• [TEXT PROVIDED]:
========

Often, simple, silent workers achieve through their consistent efforts what learned, loud-mouthed remain from attempting. Pune's Ms. Mulla Ashraf Adam is one such iron-willed woman. For over 30 years, Ms Ashraf—Ashrafi to most of those who know her in Pune—has been at work, devoting every single moment to the cause of the children, their education, health and overall welfare.
The rustic woman had been relentlessly mobile, balancing her teachers' job with social work and domestic chores. Three years ago she earned her retirement, only to engage herself in newer assignments.
Service with devotion rather than success and fame had been fuelling Ms. Mulla's life. A humble Government primary school teacher, few can imagine that the rustic woman today presides over half a dozen institutions that she went about setting up during her nearly 30 years of service. She built them from scratch and guides the destiny of nearly 1,200 kids who are either inmates or students.
A passionate social worker, Ms. Mulla has never learnt to sit quiet. It was in 1984 that she gathered a clutch of social activists and began the Rehmani pre primary school in Syednagar, a locale inhabited by the underprivileged people of Pune, The outfit called itself Muslim Samaj Prabodhan Sanstha (MSPS). The school would gather local poor women who would engage themselves in making vanity bags, paper covers, shikakai powder (rural variant of shampoo) and embroidery. Looking at her zeal, Shamsuddin, a local philanthropist donated a plot of 1,000 sq ft for school. Shamsuddin's widow later contributed an equal measure. The school was upgraded into a high school in 1998 and even began to get government aid from last year.
As it is realized, the more one tries to tackle the people's woes, the more he or she is likely to get drawn into them. Ms. Mulla soon became aware that mere bringing the kids to school would not address the problem. Poverty had the people in its vice like grip. Hungry kids fainted in school, girls from broken homes faced insecure living conditions and women deserted by their husbands were pushing kids into jobs.
Circumstances were urging her to address the question at much more basic level. She set up 'Darul Banat' (Home for the Girls) in 1993. Mumbai philanthropist Abdul Qadir Supariwala turned it into a concrete reality in 2003. Today 80 destitute girls live, eat, study and receive vocational training in the elegant building called Yasmin Iqbal Aashiyana.
By this time, Ms. Mulla and her scientist husband had retired. With her own (all male) children settling in life, she was freer to attempt bigger assignments. In 2005, she came up with a junior college with a gentleman donating her 1,200 sq. ft of land next to the Aashiyana.
I have seen Ms. Mulla struggling with her stitching class in Syednagar from 1991 onwards. When I visited her earlier this year, she was organizing a polyclinic complete with an X-ray machine and diagnostic lab next to the junior college. Few would disagree, we need hundreds of Ms. Mullas who could grapple with poverty, illiteracy and deep-seated social maladies.

========

• [ENTRIES PROVIDED]:
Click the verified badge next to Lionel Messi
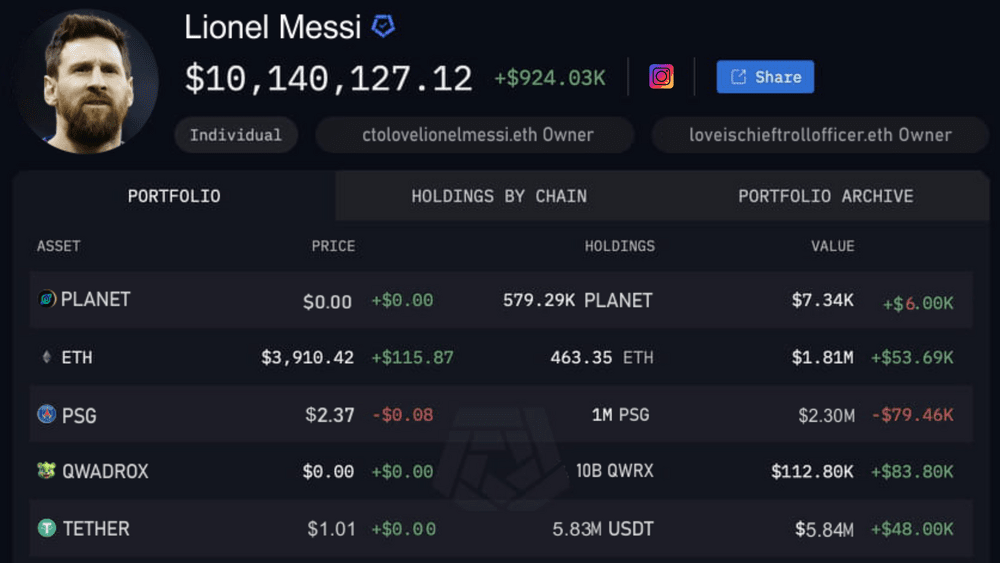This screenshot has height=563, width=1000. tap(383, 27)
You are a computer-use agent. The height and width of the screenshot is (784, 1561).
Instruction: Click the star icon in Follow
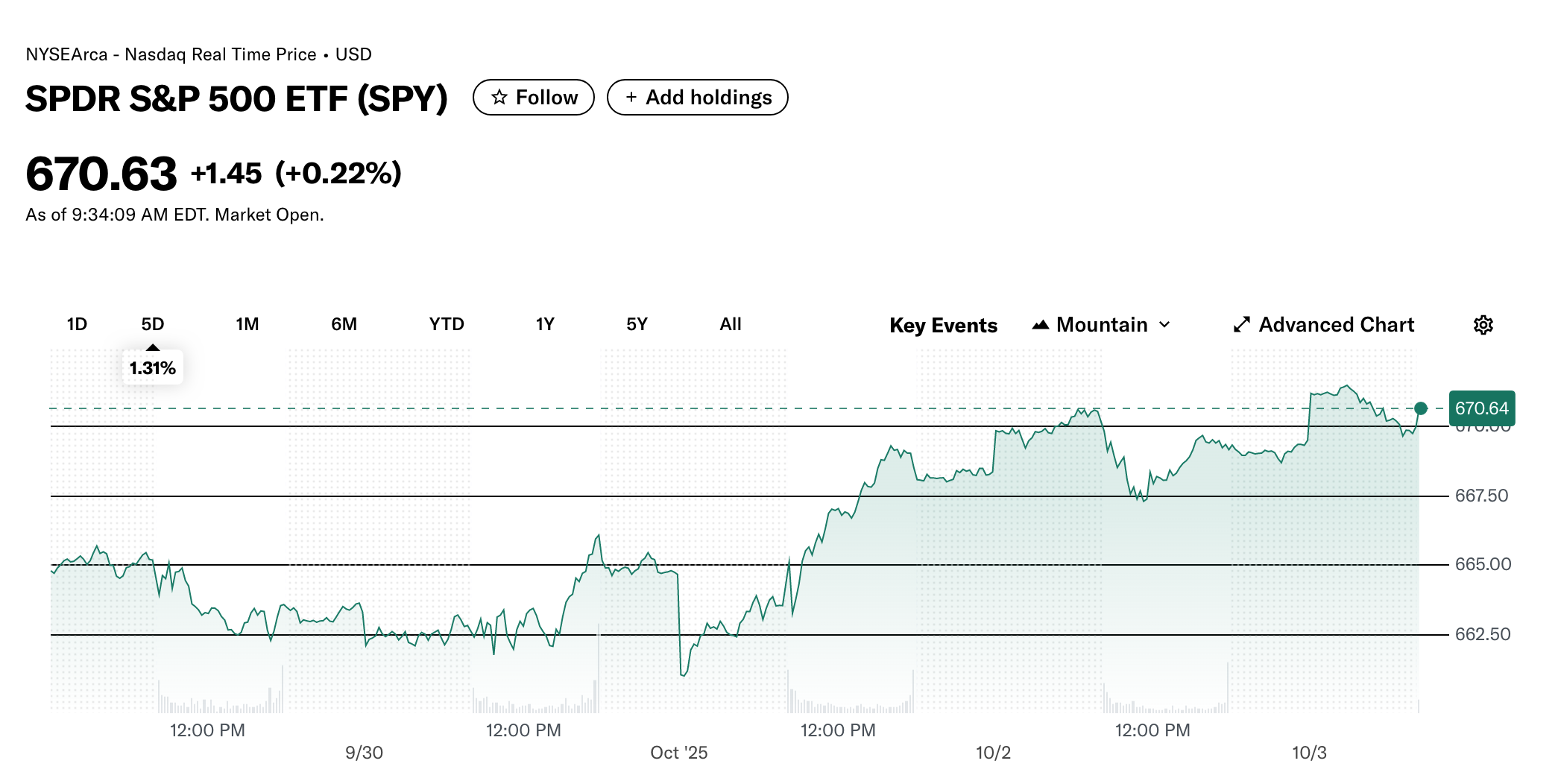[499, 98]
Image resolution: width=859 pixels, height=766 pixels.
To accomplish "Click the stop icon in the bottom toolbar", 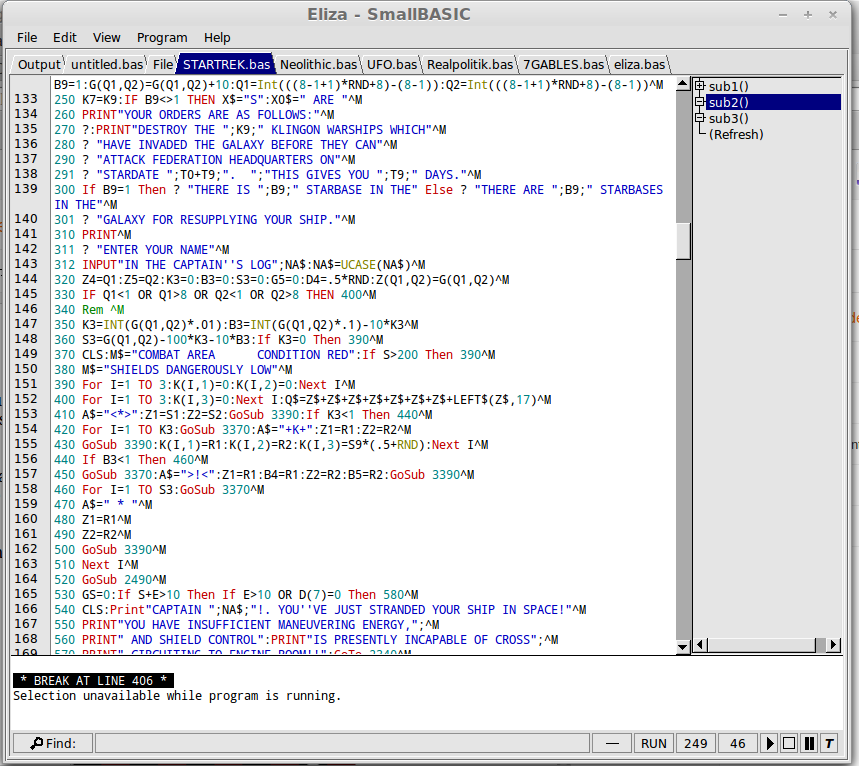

========

• [QUESTIONS]:
a: In what year did Ms. Mulla begin the Rehmani pre primary school, according to the text about Ms. Mulla Ashraf Adam?
b: Copy out the passage from the text about Ms. Mulla Ashraf Adam that begins at "As it is realized, the" and stops after "Yasmin Iqbal Aashiyana.".

• [EXERCISE RESULTS]:
a: 1984

b:
As it is realized, the more one tries to tackle the people's woes, the more he or she is likely to get drawn into them. Ms. Mulla soon became aware that mere bringing the kids to school would not address the problem. Poverty had the people in its vice like grip. Hungry kids fainted in school, girls from broken homes faced insecure living conditions and women deserted by their husbands were pushing kids into jobs.
Circumstances were urging her to address the question at much more basic level. She set up 'Darul Banat' (Home for the Girls) in 1993. Mumbai philanthropist Abdul Qadir Supariwala turned it into a concrete reality in 2003. Today 80 destitute girls live, eat, study and receive vocational training in the elegant building called Yasmin Iqbal Aashiyana.